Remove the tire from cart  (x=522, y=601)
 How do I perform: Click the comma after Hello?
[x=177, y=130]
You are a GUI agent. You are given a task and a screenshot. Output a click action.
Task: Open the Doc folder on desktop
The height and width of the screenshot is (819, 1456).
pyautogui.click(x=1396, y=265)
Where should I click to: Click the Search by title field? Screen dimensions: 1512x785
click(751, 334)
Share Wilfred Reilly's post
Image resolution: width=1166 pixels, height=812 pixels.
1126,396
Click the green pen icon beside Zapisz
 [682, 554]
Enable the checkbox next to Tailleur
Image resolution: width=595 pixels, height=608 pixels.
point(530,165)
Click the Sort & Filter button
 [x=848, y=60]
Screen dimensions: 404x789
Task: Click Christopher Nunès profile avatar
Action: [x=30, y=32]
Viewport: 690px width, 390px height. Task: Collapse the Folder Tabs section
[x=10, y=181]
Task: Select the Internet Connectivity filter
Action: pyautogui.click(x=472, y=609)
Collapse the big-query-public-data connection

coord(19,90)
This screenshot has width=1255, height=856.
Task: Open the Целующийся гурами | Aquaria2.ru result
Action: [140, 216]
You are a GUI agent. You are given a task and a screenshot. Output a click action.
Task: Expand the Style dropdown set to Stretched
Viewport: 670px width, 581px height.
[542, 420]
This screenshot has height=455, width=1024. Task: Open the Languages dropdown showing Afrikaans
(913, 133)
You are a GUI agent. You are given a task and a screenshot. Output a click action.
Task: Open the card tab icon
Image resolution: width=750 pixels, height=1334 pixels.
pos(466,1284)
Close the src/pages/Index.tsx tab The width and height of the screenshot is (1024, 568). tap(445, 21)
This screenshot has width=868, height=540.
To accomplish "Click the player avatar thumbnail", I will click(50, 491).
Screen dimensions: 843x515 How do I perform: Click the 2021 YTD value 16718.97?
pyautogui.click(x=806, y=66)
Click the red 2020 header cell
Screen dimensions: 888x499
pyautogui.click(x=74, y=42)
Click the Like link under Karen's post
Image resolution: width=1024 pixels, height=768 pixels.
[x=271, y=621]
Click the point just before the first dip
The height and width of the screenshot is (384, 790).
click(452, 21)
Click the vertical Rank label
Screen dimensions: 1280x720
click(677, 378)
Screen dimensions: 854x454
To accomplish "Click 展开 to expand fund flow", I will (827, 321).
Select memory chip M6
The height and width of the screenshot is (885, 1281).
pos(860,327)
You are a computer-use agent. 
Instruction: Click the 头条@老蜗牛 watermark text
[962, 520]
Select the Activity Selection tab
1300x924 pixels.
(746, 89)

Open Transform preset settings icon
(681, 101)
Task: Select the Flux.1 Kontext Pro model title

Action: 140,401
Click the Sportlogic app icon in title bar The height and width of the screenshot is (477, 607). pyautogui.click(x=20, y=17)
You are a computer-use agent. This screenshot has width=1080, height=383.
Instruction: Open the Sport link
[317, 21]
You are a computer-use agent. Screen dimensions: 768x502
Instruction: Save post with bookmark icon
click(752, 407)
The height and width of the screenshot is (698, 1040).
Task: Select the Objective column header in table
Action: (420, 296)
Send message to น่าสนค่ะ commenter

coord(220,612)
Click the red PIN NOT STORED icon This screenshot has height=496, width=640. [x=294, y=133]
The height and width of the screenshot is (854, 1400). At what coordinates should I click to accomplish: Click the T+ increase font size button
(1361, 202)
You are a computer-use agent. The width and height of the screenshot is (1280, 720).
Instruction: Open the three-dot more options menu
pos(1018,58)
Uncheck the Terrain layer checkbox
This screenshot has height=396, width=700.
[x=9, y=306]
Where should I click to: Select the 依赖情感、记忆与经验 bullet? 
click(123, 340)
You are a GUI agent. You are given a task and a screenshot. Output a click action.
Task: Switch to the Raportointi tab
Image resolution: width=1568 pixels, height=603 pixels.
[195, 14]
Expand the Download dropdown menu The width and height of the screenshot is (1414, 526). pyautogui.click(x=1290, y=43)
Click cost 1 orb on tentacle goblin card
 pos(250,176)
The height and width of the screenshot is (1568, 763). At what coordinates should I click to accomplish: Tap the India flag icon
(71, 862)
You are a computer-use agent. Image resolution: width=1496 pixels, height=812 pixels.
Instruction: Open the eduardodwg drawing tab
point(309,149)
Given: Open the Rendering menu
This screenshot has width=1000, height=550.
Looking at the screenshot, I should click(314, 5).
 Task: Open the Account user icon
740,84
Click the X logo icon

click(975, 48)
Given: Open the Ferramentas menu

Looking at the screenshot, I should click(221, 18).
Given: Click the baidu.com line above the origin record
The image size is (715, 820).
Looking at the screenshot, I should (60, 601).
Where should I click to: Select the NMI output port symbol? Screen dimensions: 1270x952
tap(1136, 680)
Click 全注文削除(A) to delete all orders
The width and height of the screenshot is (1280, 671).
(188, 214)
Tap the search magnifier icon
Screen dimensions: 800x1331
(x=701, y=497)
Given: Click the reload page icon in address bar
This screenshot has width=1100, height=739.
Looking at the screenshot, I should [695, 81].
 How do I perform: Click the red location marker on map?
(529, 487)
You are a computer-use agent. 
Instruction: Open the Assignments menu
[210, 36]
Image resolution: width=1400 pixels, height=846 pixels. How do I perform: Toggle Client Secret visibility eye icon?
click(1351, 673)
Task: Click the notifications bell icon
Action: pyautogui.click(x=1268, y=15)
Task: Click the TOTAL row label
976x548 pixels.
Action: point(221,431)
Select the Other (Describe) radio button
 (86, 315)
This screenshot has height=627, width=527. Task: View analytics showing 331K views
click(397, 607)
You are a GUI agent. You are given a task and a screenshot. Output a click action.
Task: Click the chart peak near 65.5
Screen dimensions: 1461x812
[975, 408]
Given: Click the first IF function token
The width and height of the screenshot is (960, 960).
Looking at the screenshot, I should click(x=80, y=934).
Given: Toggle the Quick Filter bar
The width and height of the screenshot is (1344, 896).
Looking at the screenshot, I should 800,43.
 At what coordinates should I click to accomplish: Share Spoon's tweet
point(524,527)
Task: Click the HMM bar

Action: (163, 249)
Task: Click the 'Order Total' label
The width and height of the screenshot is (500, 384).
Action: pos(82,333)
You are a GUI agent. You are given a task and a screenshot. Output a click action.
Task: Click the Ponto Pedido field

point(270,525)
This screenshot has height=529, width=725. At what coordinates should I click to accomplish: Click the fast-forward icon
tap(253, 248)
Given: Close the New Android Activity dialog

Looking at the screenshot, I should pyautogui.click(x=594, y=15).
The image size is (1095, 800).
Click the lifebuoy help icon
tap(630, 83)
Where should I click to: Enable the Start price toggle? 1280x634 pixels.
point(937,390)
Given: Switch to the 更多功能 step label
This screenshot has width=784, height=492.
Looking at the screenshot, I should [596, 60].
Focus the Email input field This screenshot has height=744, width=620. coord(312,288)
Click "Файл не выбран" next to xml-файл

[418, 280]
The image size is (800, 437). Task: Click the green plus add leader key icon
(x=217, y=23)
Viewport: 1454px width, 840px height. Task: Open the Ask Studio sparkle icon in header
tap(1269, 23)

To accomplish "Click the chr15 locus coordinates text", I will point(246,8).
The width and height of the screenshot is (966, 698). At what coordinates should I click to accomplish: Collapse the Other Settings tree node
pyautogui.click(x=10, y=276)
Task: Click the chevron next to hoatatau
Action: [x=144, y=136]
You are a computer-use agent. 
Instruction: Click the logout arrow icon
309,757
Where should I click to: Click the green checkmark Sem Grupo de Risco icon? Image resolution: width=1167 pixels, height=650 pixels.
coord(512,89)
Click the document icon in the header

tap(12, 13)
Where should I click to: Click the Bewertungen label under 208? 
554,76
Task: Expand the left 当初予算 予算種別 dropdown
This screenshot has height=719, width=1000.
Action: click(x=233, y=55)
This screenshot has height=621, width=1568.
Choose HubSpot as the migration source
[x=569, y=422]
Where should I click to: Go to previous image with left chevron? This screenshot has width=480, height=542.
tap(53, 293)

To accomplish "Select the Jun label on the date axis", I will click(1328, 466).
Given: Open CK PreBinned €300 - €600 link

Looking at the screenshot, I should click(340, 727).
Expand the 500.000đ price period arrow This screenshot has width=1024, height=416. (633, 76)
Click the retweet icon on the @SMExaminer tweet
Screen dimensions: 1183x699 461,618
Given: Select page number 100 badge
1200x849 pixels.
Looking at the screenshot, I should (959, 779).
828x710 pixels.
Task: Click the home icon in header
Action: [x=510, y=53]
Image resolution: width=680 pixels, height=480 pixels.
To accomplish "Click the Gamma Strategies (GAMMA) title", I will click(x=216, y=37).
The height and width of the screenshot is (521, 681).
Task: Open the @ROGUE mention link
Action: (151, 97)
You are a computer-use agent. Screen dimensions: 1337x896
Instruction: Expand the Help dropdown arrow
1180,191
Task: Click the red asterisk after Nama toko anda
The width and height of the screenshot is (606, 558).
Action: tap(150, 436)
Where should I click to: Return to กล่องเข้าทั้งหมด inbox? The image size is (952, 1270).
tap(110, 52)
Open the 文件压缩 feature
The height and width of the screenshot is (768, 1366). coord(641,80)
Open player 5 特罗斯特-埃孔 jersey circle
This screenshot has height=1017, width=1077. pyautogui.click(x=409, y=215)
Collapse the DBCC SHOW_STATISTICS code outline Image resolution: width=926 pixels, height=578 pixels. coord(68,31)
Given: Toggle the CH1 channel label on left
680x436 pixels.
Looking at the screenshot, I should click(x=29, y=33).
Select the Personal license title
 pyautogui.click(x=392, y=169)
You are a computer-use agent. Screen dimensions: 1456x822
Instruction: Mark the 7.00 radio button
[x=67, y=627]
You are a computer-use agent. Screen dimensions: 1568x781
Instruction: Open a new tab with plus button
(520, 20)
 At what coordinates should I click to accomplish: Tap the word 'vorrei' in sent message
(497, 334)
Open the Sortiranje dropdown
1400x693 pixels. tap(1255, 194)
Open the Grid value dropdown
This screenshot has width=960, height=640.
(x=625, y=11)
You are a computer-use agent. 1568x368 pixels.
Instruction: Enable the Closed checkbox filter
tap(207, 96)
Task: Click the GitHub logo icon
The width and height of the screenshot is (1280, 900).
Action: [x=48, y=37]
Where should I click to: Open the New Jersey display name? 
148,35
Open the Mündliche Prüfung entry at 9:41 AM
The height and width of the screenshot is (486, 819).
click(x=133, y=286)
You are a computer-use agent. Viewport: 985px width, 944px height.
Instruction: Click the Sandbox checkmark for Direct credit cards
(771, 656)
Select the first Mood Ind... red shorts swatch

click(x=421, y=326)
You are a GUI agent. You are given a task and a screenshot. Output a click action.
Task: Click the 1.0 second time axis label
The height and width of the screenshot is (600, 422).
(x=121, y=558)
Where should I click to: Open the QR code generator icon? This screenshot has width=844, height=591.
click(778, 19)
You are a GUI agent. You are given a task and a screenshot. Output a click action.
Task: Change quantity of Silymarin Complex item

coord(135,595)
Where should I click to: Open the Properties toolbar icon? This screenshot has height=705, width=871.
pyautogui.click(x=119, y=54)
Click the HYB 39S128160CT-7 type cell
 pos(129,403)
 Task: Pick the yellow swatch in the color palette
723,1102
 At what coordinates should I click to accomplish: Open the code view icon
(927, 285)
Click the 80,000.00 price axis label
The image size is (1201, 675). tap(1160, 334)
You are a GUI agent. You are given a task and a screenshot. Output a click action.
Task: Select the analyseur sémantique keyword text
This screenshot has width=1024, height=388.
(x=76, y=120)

———

What is expected:
For the lines above, output exactly those from the line containing "Task: Expand the left 当初予算 予算種別 dropdown" through the line containing "Given: Select page number 100 badge", and skip the others.

Exercise output:
Task: Expand the left 当初予算 予算種別 dropdown
This screenshot has height=719, width=1000.
Action: click(x=233, y=55)
This screenshot has height=621, width=1568.
Choose HubSpot as the migration source
[x=569, y=422]
Where should I click to: Go to previous image with left chevron? This screenshot has width=480, height=542.
tap(53, 293)

To accomplish "Select the Jun label on the date axis", I will click(1328, 466).
Given: Open CK PreBinned €300 - €600 link

Looking at the screenshot, I should click(340, 727).
Expand the 500.000đ price period arrow This screenshot has width=1024, height=416. (633, 76)
Click the retweet icon on the @SMExaminer tweet
Screen dimensions: 1183x699 461,618
Given: Select page number 100 badge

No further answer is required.